The computer we were running for audio was an old Windows XP machine, and I was running ProTools 7.5. I wanted to upgrade to Windows 10, and the ProTools 11. This old machine just wouldn’t cut it anymore, so I built a new machine that was almost identical to my video editing machine. It has an Intel i7 Haswell 6-core processor, 16 Gigabytes of RAM and an SSD drive for the C drive. The computer is built into an NZXT cabinet, which is acoustically insulated and about as quiet as possible. I installed four, 4-Terabyte hard drives for storage and backup.
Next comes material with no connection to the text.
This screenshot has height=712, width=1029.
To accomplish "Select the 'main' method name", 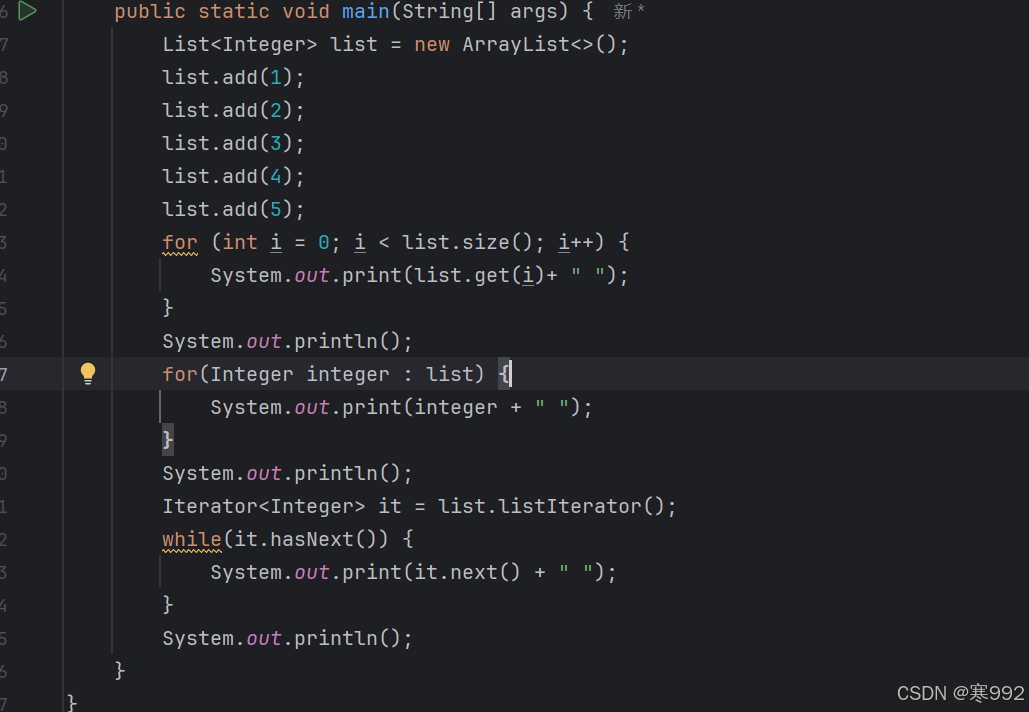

I installed Windows 8, and then 10 when it became available shortly after that, and subscribed to ProTools so that we always have the latest version. The upgrade went smoothly, ProTools integrated easily with the Digi 003 and rarely crashes anymore.
I spend a lot of time listening to different material, both my own recordings and commercial recordings that have a reputation for being well-recorded. The JBL speakers have adjustments for the midrange speaker and the tweeter, over the past few weeks I have adjusted those for the most balanced sound. I was still noticing an occasional brittleness in some of the sound and wound up replacing the tweeter in one of the speakers. I had replaced the one in the other speaker a few years back. I think I am now satisfied that the speakers and everything in the sound chain are working correctly. We’ll discuss this listening process in detail in a future post.
I built a set of shelves under the diffuser at the back of the room to hold microphones and other odds and ends. Our old microphone collection is displayed on the top of it.
There was a final bit of decorating to do; I added the Norwest sign to the back diffuser, added some dark red accent strips to all of the diffusers, matching the color of the ATS panels. I also built a cable cover that covered the wires coming to the rack between the two ATS absorption panels. I added a couple of VU meters, mostly for looks, to the panel to the left of the Digi 003 and build an oak frame to hold the Mackie BigKnob. There was probably a bunch of other trim items and painting done at this point.
Control room, rear view.
Finally, without a window, the front wall looked a bit empty, so I designed a Norwest Studios sign for the front wall and had it printed by Office Max and then glued to foam core. I was worried that it might affect the sound, but it didn’t since the foam core is quite dead and absorptive.
I am extremely pleased with the sound of the room. The stereo imaging and sound are good no matter where you sit. This room is considerably better that the control room at my old studio. It’s also a lot more comfortable.
A home studio is probably not a good fit if you are working with whoever comes in off the street. But, if you are doing your own recordings, or working with a select list of clients that you have known for a while, this is a very comfortable situation both for you and the people you are recording. Also, a relaxed, comfortable environment encourages a good performance and creativity and produces a better end product.
It’s been a long road, and the project took longer than I had planned, but it has certainly been worth the effort. I am ecstatic with the results that we achieved and don’t miss my old space in the least bit.